Mubadzir, secara sederhana, defenisinya: bertindak tanpa manfaat; berbuat tiada guna. Bahasa sekarangnya: unfaedah.
Saya tidak mau memberi contoh. Sebab saya yakin masing-masing orang bisa menilai tindakan dan perbuatannya masing-masing, mubadzir atau tidak.
Dan biasanya, setiap orang, pernah mengalami sebuah momen dimana dia merenung di pojokan dan bertanya-tanya di pikirannya: umur saya sudah sebegini, kok aktifitas saya cuma ini yah? Tidak ada manfaat.

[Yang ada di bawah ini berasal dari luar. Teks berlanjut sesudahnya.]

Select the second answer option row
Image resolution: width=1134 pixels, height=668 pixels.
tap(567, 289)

Makanya, kata mubadzir itu sangat pas diantonimkan dengan kata manfaat, guna, atau faedah.
*****
Apakah buang-buang makanan itu mubadzir? Sama sekali tidak.

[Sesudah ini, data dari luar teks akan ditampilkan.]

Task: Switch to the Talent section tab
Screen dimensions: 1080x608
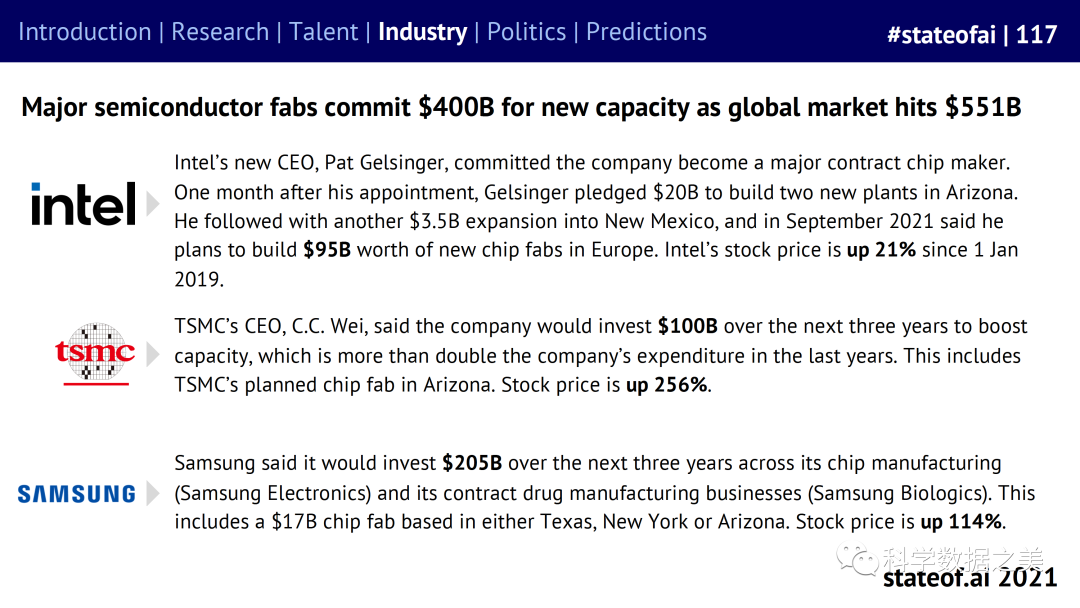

Buang makanan itu justru besar manfaatnya. Tidak percaya, tanya sama kucing dan anjing jalanan. Andai mereka bisa bicara.
Makanya, pada 2006 silam, saya dan beberapa teman di Masjid Kampus Unhas pernah mengambil sebuah kebijakan internal: mengevakuasi kucing-kucing ke RS Wahidin. Alasannya sederhana: tempat sampah RS Wahidin sangat sejahtera.

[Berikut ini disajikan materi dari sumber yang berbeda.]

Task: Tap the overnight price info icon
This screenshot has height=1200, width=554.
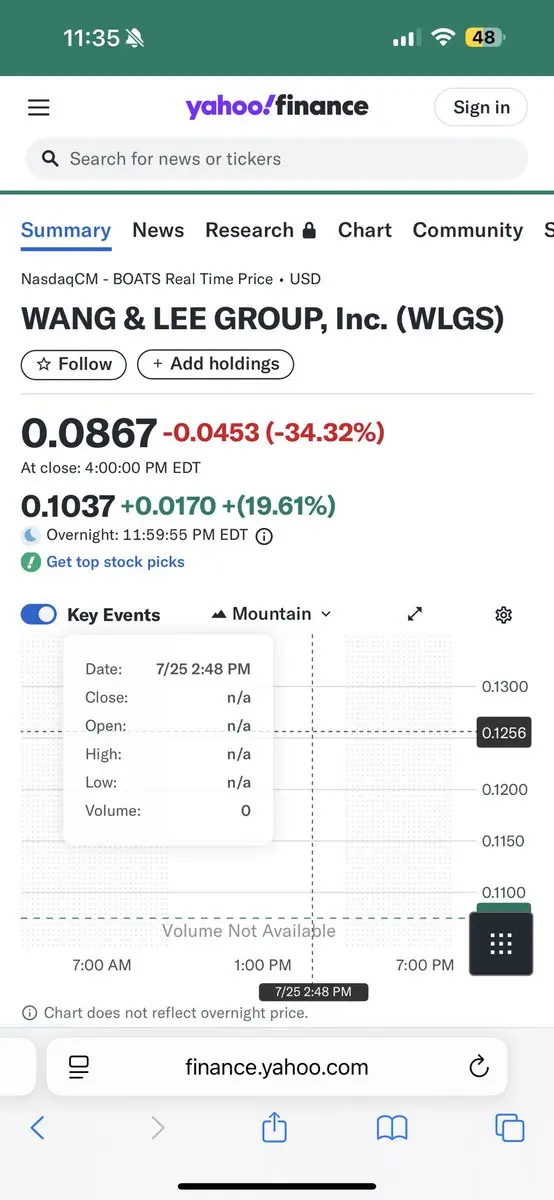Action: (x=264, y=535)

Apakah tidak menghabiskan makanan di piring itu mubadzir?
Orang yang tidak menghabiskan makanannya karena kekenyangan itu orang yang masih waras. Sebab jika dia lanjut makan, aduh tuangale, ko gila kah?
Tubuh yang banyak makan akan mengalami hal-hal yang tidak bermanfaat. Bahasa Nabi: berlebih-berlebihan. Makanya memang harus diatur porsinya saat mengambil makanan. Ditakar sesuai kemampuan. Ojo ngoa!
*****
Selamat menemukan manfaat Anda masing-masing! Belum ada kata terlambat. Apalagi yang bernama Gunawan (lelaki berguna), harus lebih berguna.